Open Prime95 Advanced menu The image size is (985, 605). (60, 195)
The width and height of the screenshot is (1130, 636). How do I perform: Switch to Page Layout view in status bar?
==
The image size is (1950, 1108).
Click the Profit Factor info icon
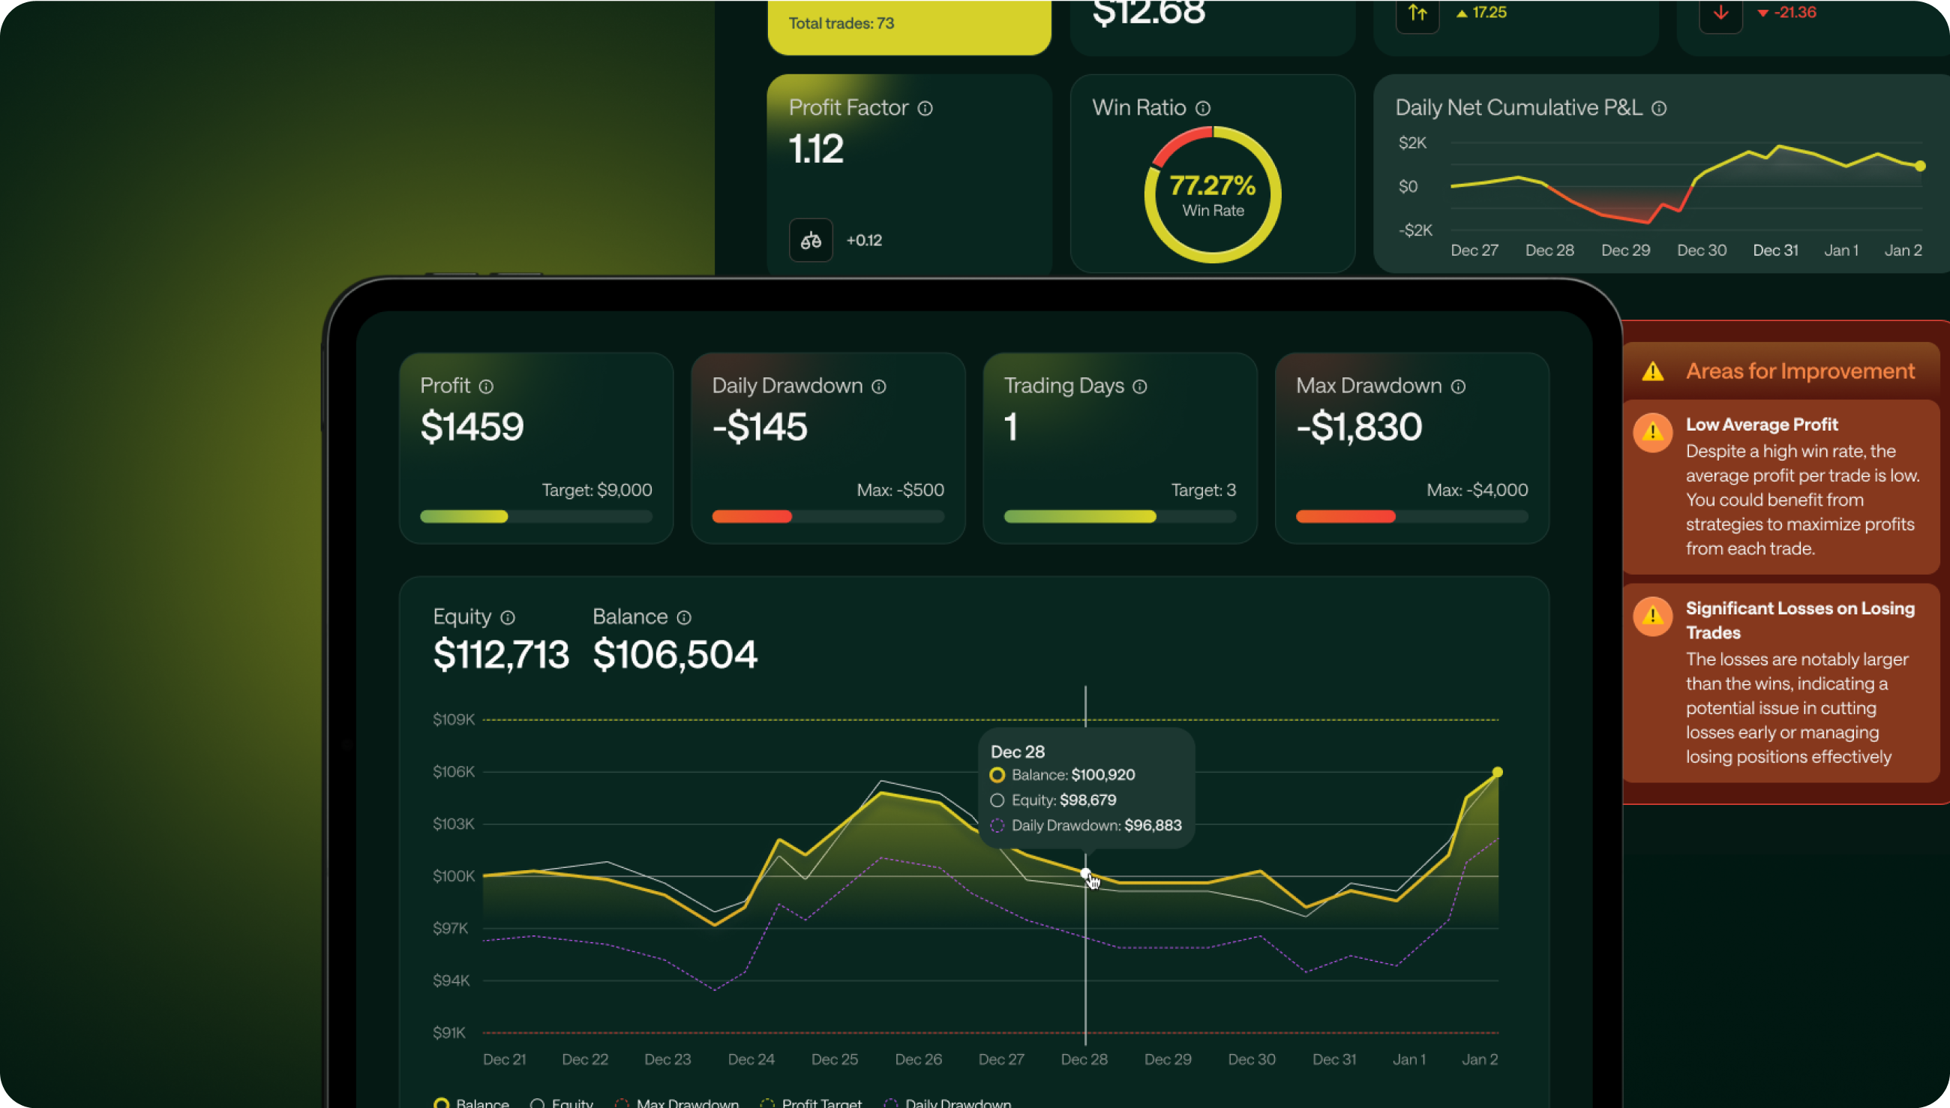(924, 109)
==
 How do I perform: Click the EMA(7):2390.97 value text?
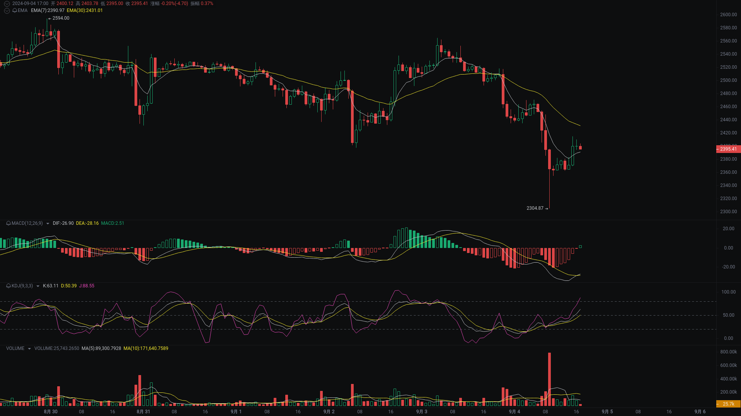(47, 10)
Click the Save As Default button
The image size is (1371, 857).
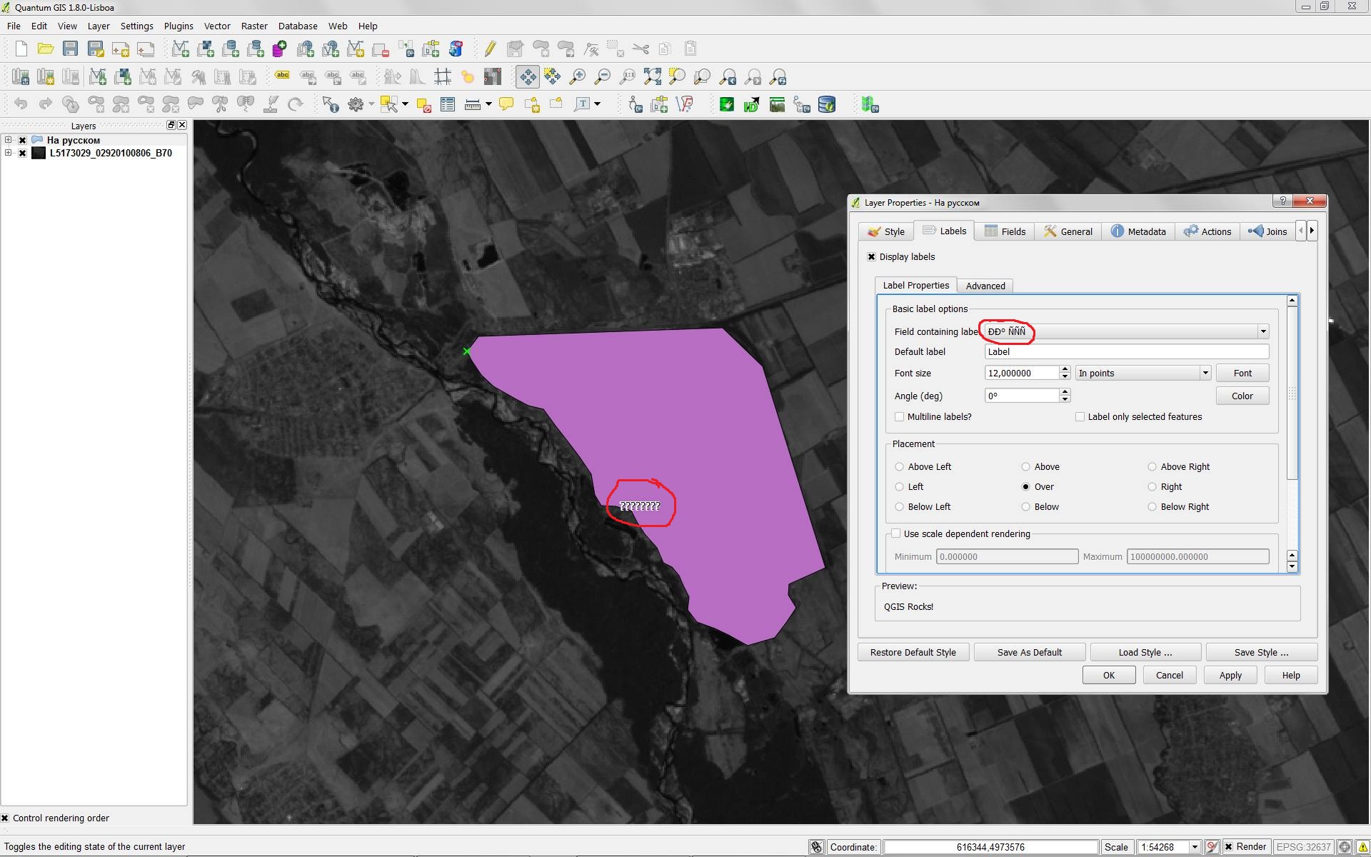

### Goal of the exercise:
Repeat exactly the lines above, beginning at the one containing "How do I perform: Click" and ending at the one containing "The image size is (1371, 857).". Do not carry over any pictures.

### Answer section:
 How do I perform: Click the EMA(7):2390.97 value text?
(47, 10)
Click the Save As Default button
The image size is (1371, 857).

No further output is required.